# Data extract:
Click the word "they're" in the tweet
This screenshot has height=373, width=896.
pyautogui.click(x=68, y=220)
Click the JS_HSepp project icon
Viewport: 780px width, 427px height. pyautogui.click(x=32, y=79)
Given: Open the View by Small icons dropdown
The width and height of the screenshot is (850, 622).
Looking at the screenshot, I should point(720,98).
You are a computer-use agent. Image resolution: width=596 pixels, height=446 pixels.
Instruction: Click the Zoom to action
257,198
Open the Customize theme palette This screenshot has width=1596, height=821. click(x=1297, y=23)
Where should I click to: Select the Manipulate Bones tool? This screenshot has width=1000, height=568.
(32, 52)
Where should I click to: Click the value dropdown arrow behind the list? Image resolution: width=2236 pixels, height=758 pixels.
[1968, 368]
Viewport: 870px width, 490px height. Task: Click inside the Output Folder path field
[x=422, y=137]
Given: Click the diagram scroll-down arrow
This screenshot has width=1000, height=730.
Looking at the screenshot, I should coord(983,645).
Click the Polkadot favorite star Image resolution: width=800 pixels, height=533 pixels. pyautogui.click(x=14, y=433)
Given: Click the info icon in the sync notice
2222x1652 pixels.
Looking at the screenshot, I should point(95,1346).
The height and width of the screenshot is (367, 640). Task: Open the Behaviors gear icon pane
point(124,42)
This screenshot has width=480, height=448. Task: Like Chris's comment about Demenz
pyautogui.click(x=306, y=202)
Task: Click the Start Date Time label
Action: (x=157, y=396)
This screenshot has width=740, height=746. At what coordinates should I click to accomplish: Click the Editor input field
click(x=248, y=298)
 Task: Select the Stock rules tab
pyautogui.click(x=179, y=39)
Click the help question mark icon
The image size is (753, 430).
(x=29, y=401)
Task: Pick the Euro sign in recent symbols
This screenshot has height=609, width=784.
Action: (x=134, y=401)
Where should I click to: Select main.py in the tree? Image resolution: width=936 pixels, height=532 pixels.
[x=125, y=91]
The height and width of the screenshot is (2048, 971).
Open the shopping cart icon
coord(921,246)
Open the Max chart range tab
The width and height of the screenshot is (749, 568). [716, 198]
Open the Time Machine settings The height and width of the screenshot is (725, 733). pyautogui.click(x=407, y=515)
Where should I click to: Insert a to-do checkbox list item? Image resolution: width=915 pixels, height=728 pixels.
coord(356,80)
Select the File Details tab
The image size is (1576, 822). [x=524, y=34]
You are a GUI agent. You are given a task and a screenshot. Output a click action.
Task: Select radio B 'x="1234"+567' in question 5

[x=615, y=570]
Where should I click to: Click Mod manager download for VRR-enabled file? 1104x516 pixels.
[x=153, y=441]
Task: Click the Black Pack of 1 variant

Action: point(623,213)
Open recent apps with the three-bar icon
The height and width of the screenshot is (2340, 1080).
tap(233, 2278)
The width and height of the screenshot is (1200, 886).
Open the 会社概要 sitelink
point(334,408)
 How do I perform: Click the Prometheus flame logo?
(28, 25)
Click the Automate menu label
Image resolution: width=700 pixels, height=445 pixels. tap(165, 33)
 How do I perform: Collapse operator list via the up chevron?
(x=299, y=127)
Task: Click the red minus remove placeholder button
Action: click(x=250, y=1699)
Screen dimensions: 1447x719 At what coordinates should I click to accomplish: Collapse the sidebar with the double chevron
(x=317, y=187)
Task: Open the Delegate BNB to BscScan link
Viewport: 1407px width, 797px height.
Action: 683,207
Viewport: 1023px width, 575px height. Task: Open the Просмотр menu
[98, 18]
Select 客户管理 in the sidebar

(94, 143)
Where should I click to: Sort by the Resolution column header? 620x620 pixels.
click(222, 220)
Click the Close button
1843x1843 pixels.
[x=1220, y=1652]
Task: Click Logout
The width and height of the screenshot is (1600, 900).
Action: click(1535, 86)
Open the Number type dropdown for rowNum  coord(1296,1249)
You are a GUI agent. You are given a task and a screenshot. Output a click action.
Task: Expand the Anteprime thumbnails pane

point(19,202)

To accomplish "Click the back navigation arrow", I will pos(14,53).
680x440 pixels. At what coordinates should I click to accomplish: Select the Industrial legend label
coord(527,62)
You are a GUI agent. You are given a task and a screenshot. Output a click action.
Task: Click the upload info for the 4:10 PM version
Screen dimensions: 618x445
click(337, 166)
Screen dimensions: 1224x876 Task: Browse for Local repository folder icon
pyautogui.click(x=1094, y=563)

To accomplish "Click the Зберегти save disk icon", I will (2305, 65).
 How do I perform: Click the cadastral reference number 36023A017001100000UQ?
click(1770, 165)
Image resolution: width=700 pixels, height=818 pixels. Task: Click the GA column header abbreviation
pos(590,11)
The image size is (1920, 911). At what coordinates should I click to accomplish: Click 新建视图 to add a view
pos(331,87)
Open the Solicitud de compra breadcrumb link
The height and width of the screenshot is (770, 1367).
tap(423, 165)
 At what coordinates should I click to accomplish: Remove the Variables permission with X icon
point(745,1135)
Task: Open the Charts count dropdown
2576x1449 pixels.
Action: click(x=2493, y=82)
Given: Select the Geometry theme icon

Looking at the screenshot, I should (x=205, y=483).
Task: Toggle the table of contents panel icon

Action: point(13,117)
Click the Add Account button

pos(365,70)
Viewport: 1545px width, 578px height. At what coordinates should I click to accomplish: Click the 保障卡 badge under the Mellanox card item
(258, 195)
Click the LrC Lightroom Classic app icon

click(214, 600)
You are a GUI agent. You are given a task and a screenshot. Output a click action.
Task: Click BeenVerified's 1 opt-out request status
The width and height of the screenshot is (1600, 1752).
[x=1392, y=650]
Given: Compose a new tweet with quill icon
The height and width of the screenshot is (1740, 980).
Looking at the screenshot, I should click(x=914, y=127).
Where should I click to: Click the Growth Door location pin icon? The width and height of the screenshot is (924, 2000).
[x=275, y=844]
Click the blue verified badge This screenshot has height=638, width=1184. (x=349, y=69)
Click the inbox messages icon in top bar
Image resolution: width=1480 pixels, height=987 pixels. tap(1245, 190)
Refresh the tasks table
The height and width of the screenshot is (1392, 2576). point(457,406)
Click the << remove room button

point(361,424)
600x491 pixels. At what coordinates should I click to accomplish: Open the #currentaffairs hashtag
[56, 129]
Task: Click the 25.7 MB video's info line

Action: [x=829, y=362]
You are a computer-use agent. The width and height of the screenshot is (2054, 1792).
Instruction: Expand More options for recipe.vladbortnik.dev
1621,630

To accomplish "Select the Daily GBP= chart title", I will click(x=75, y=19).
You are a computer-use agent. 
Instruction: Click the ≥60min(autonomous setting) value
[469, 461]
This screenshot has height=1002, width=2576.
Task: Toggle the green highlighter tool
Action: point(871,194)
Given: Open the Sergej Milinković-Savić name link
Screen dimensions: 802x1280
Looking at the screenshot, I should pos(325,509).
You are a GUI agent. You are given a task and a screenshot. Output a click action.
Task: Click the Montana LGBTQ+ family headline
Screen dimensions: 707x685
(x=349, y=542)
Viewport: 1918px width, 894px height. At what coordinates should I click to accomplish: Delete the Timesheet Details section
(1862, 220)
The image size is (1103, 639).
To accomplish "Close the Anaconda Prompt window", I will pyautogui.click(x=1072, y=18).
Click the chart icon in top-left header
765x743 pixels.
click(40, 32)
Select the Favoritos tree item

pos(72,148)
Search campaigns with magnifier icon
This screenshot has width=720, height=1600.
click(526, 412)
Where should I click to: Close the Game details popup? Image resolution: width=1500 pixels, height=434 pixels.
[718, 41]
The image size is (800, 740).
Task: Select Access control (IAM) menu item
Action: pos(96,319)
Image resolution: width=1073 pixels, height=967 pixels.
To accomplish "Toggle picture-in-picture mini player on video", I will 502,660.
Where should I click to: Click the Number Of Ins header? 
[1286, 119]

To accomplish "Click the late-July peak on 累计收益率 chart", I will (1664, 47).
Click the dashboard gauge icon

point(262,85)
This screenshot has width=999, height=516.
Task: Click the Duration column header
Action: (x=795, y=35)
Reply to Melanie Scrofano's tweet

# Required task:
Can you return every line from the one containing "You are a computer-use agent. The" down to the one containing "Action: point(871,194)", reproduced exactly?

# Answer for the task:
You are a computer-use agent. The width and height of the screenshot is (2054, 1792).
Instruction: Expand More options for recipe.vladbortnik.dev
1621,630

To accomplish "Select the Daily GBP= chart title", I will click(x=75, y=19).
You are a computer-use agent. 
Instruction: Click the ≥60min(autonomous setting) value
[469, 461]
This screenshot has height=1002, width=2576.
Task: Toggle the green highlighter tool
Action: point(871,194)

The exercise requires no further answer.